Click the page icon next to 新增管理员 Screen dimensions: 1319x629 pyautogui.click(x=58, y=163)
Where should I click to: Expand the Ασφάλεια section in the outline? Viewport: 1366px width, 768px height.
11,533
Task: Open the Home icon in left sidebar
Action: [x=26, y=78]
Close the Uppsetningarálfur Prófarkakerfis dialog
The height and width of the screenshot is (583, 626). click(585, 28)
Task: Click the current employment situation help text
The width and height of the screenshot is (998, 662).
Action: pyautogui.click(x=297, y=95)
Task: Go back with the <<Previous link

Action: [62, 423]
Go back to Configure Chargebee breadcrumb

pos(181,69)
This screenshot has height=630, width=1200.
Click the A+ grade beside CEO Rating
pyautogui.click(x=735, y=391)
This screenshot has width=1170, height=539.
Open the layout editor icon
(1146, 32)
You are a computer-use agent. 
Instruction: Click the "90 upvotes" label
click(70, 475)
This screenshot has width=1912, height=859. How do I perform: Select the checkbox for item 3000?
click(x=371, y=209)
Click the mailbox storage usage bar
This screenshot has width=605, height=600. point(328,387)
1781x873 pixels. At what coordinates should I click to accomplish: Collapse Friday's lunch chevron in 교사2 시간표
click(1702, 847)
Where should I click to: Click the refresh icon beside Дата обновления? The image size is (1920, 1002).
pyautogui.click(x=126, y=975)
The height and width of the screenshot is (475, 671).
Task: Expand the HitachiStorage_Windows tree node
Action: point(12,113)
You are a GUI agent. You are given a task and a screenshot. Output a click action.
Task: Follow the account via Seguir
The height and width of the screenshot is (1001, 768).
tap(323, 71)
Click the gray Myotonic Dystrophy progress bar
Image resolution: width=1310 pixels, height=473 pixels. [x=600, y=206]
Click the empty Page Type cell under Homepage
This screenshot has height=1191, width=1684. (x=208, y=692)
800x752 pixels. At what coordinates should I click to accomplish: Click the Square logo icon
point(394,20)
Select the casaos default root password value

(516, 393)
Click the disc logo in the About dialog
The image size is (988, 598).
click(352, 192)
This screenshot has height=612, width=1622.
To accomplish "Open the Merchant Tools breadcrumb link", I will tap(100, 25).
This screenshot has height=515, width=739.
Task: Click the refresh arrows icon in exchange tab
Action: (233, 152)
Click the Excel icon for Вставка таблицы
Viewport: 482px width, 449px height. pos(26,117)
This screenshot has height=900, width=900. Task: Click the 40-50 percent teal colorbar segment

# # # #

What you have to do ▸ Go through the material above and count the lines that contain "agent"; give that number alone.

Exercise solution ▸ 2